JEFFERSON CITY, Mo. (AP) - Missouri’s attorney general on Monday announced he’s suing the city of Marshfield for allegedly using traffic ticket quotas to generate revenue.
In the lawsuit, Republican Attorney General Eric Schmitt’s office claims that Marshfield’s police chief pressured officers to write more tickets beginning in 2018 as a way to boost city funds. Marshfield is about 27 miles (43.45 kilometers) east of Springfield, Missouri.
The lawsuit alleges that police Chief Doug Fannen asked police to write at least 16 tickets a month and posted officers’ statistics to the agency bulletin board. After Schmitt sued another city in April for using traffic ticket quotas, Fannen allegedly said the other city’s police chief “messed up” by documenting the quota policy.
“With this lawsuit against the City of Marshfield, we’re sending a clear message to municipalities across the state: even if you don’t write your traffic ticket quota policy down, we will take action to hold you accountable,” Schmitt said in a Monday statement.
In a statement provided by city Administrator John Benson, Marshfield officials disputed enacting traffic quotas.
Missouri banned the use of ticket quotas following protests in Ferguson over the 2014 fatal police shooting of Michael Brown, an unarmed black 18 year old.
Brown’s shooting didn’t involve a traffic stop, but his death and the sometimes violent protests that followed drew attention to concerns about the mostly white police force’s treatment of the predominantly black residents of the St. Louis suburb, including the use of police to collect revenue through traffic fines and court fees.
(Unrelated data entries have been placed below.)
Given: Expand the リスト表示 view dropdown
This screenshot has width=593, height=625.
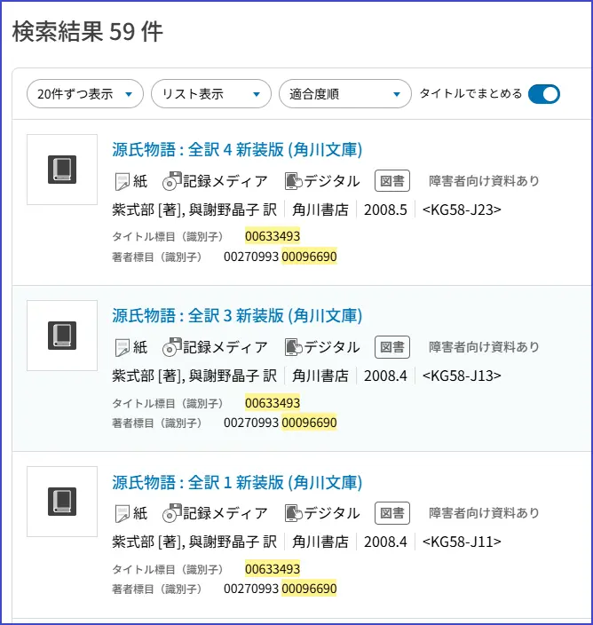Looking at the screenshot, I should (210, 94).
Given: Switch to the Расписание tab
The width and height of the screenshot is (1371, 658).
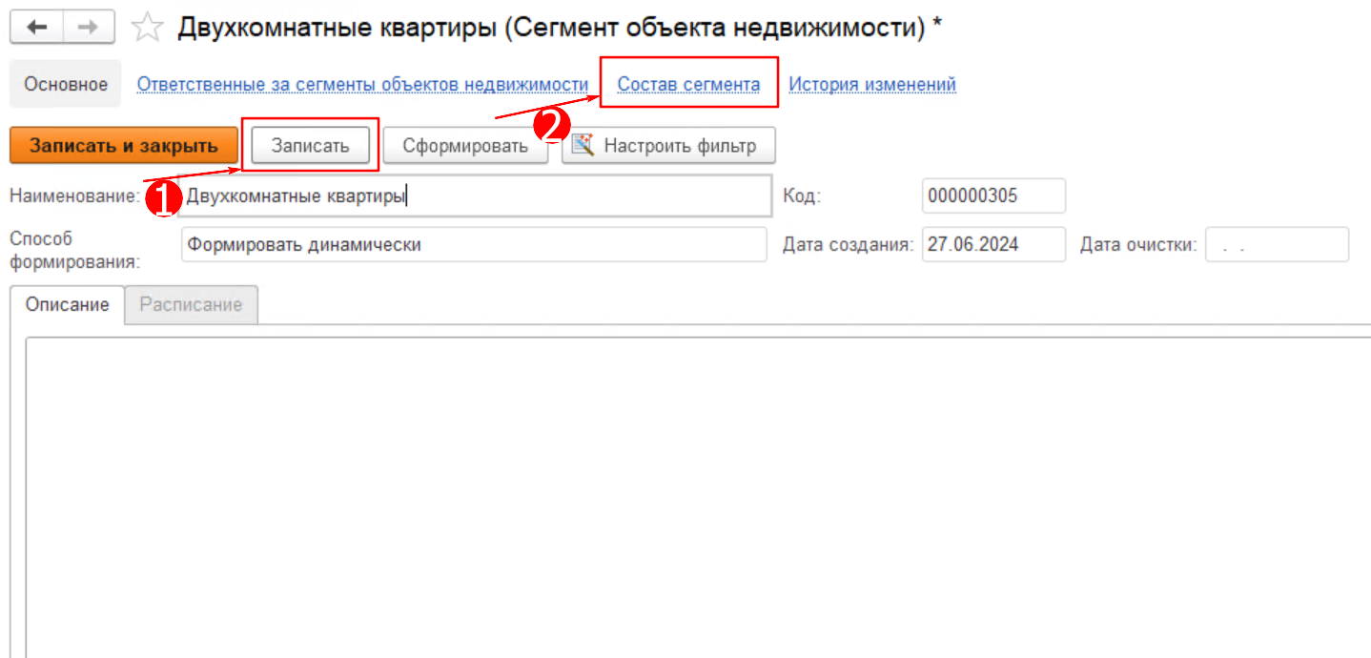Looking at the screenshot, I should (191, 305).
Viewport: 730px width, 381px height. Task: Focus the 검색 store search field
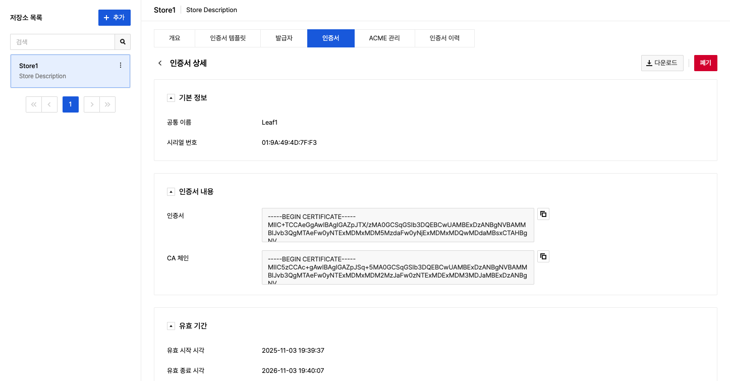pos(63,42)
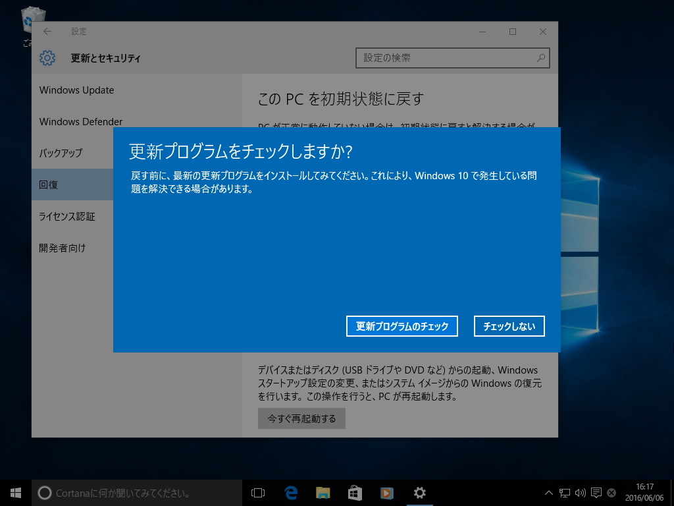
Task: Click the チェックしない button to skip checking
Action: (509, 325)
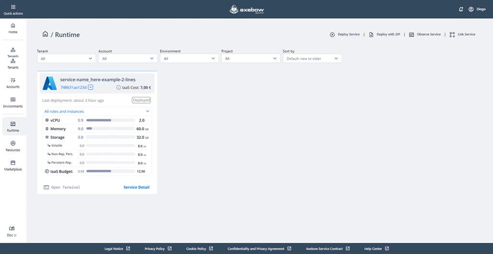Click the notifications bell icon
The image size is (493, 254).
(x=461, y=9)
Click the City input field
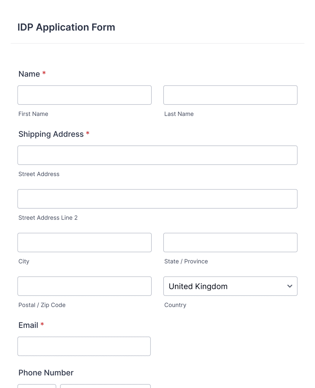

Schmitt sponsored the ticket quota legislation during his time as a state senator.
The lawsuit against Marshfield also claims that city officials discouraged a whistleblower from speaking out against the city’s use of ticket quotas. The whistleblower, who at the time worked as a police officer, resigned after facing “disparate treatment,” according to the lawsuit. Fannen allegedly asked another officer to tell the whistleblower that if the resigned officer told the Attorney General’s Office about the ticket quotas, he would “pursue a felony charge against the resigned officer on an unrelated issue.”
Marshfield officials denied that Fannen tried to intimidate the whistleblower.